Hessenberg factorization of a real square matrix using Jacobi transformations
A lower Hessenberg matrix H is a square matrix that has zero elements above the first sup-diagonal, {Hij=0}j>i+1.
An upper Hessenberg matrix H is a square matrix that has zero elements below the first sub-diagonal, {Hij=0}i>j+1.
Hessenberg factorization is a representation of a square real matrix A in the form A=QHQT where Q is an orthogonal matrix and H is a Hessenberg matrix.
If A is a symmetrix matrix its Hessenberg factorization produces a tridiagonal matrix H.
If the constraints of a linear algebra problem do not allow a general matrix to be conveniently reduced to a triangular form, reduction to Hessenberg form is often the next best thing.
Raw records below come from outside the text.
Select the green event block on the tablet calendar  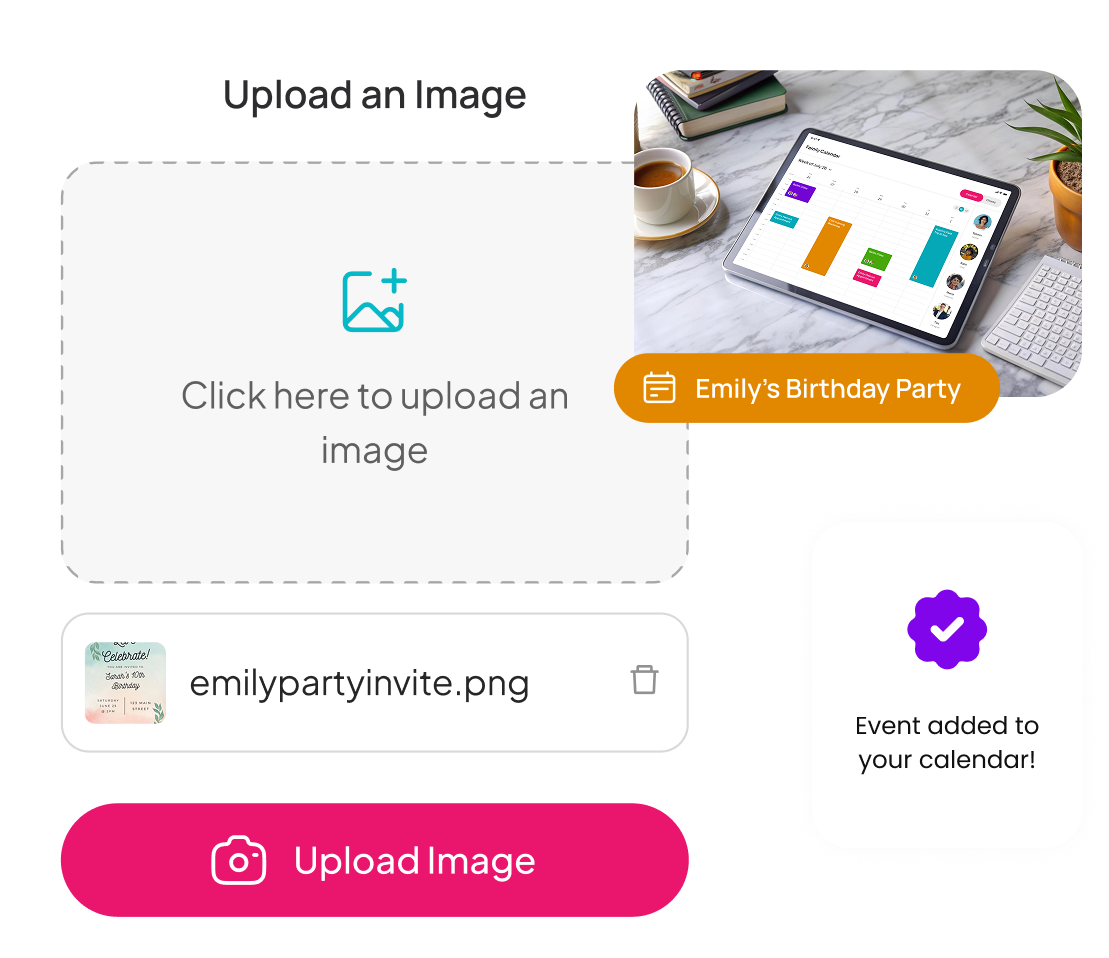pyautogui.click(x=876, y=258)
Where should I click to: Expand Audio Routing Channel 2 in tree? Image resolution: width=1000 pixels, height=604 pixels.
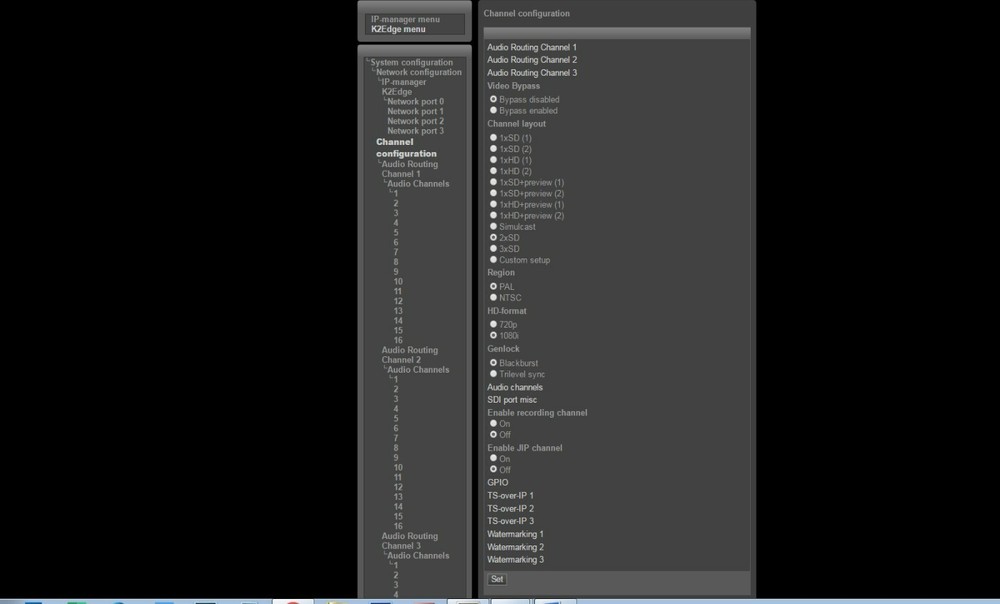(x=409, y=355)
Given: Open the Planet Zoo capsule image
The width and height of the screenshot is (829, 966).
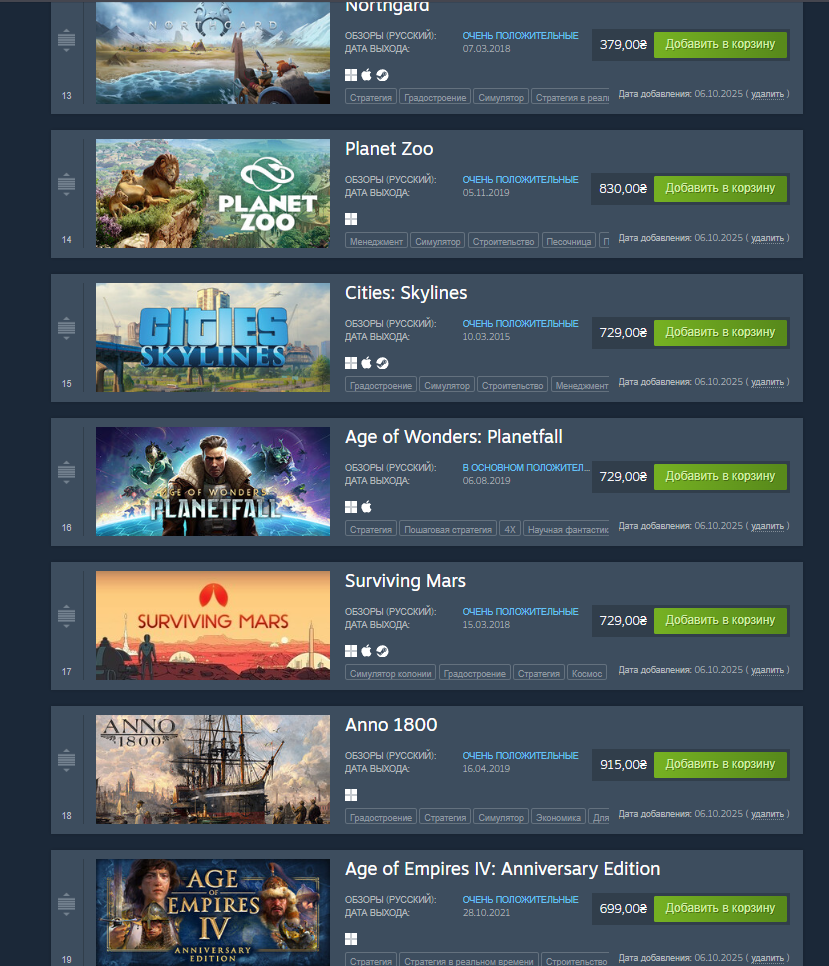Looking at the screenshot, I should [213, 193].
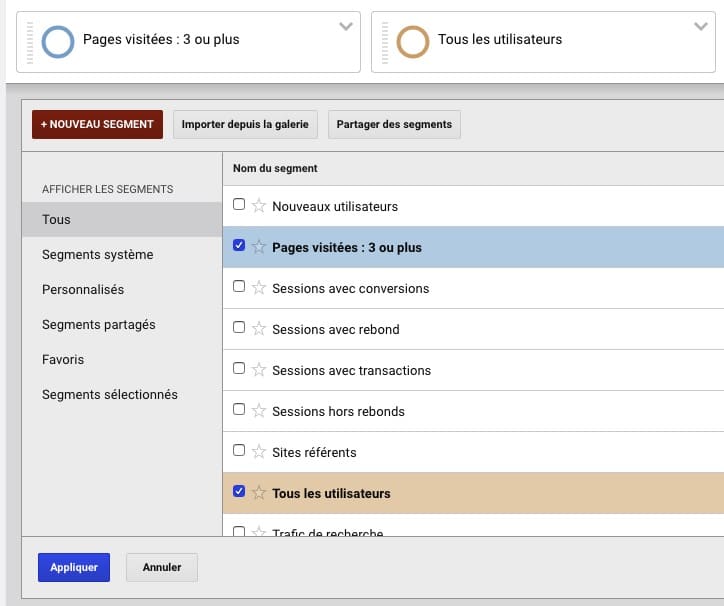Click the blue circle on Pages visitées card
This screenshot has height=606, width=724.
pos(59,41)
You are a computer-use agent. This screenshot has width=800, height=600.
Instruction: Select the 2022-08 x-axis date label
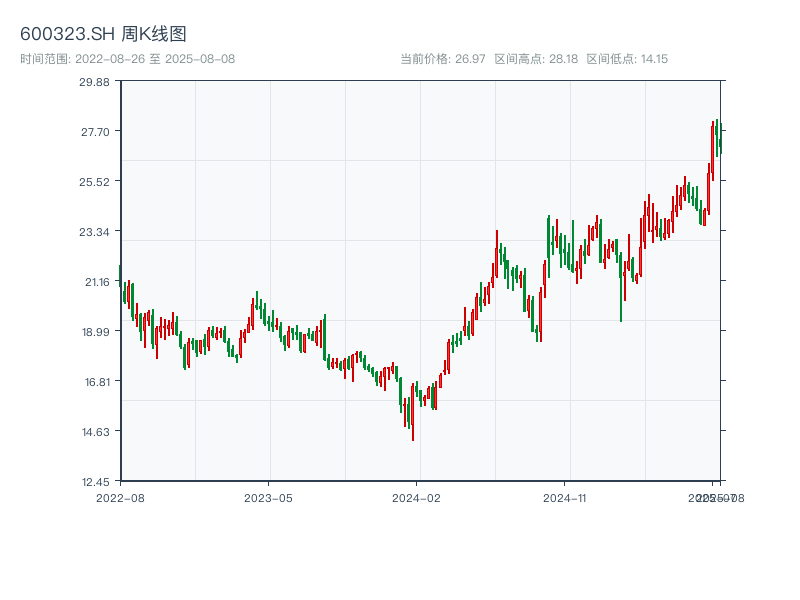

Reduction of any matrix to a Hessenberg form can be achieved in a finite number of steps. Many linear algebra algorithms require significantly less computational effort when applied to Hessenberg matrices.
Consider a Jacobi transformation with the matrix J(p,q),
A→J(p,q)TAJ(p,q)
where the rotation angle is chosen not to zero the element Ap,q but rather to zero the element Ap-1,q. Argue that the following sequence of such Jacobi transformations,
J(2,3), J(2,4), ..., J(2,n); J(3,4), ..., J(3,n); ...; J(n-1,n)
reduces the matrix to the lower Hessenberg form.
Find out (by time measurements) which factorization is faster, Hessenberg or QR.
Check if QR-factorization of an upper Hessenberg matrix using Givens rotations can be done in O(n²) operations.
Check if Jacobi eigenvalue algorithm applied cleverly (eigenvalue-by-eigenvalue, and don't zero the elements that are already zero) to a tridiagonal matrix takes O(n) operations.